24/7 Access Opens up Trading
Thanks to the advent of online trading sites in the early oughts, investing in stocks, commodities, and forex became a 24/7 activity. The advent of round the clock trading has had the biggest effect on forex trading. Although it’s always been a 24/7 pursuit, access in the pre-internet trading days was tricky. In practice, market opening times vary between regions:
- London: 3 a.m. to 12 p.m. (noon)
- New York: 8 a.m. to 5 p.m.
- Sydney: 5 p.m. to 12 a.m. (midnight)
- Tokyo: 7 p.m. to 4 a.m.
In the old days, this basically meant that getting access to exchanges located outside of your local region required time on the phone. Given the dynamic nature of forex markets, this system wasn’t ideal as there were often delays in getting information and executing trades. Today, anyone can trade in any market at any time.

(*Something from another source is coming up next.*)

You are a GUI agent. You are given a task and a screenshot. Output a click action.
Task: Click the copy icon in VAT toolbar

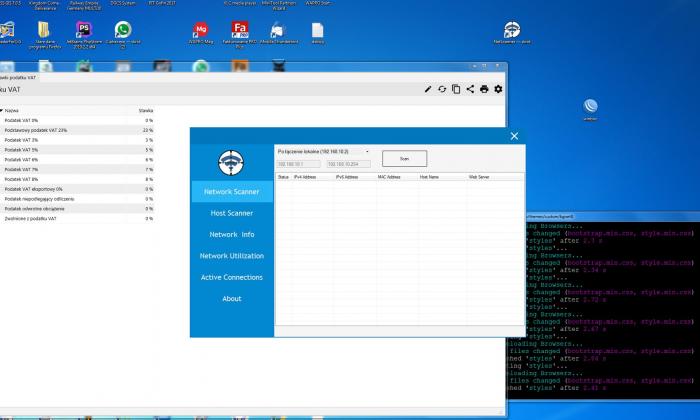pyautogui.click(x=456, y=89)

For example, anyone that wants information on forex trading in USA markets can go online and call up a wealth of data. From the latest spreads and margins to price points, online trading sites are setup to provide instant access to copious amounts of data. In fact, it’s not just the ability to find information that’s made 24/7 forex trading possible. To ensure business runs smoothly for everyone, brokers allow traders to hold overnight positions.
This basically means they can keep a position open even if the market has closed for the day. Although a fee is charged to cover the money that’s effectively been loaned to the trader in order to open the position, the system allows people to make investments at any time and in any time zone. From these types of innovations, banks have followed suit in recent years. Today, everyone can manage their money whenever and wherever they want. Of course, we all know about banking apps but the changes run deeper than that.
Financial Frameworks Make On-Demand Banking Possible
In the same way that forex brokers allow overnight funding, banks have built a framework around their apps. In practice, this means customers benefit from 24/7 support and security services. To reduce costs, technology has been brought into the mix. Customer support chatbot systems can now take the place of humans and answer basic questions at times when no one wants to work. The same goes for artificial intelligence (AI) security technology in banking. Computers can now monitor and analyze internet activity and, in turn, prevent attacks.
Put simply, banking as an industry has evolved. Everything from personal access to the structures around B2C services have opened up the market in the same way they did for traders. That’s not only a testament to the power of modern technology but the way the world has changed. The on-demand culture has reshaped every type of industry and, as more innovations come to light, it will continue to shape what we expect from the financial institutions.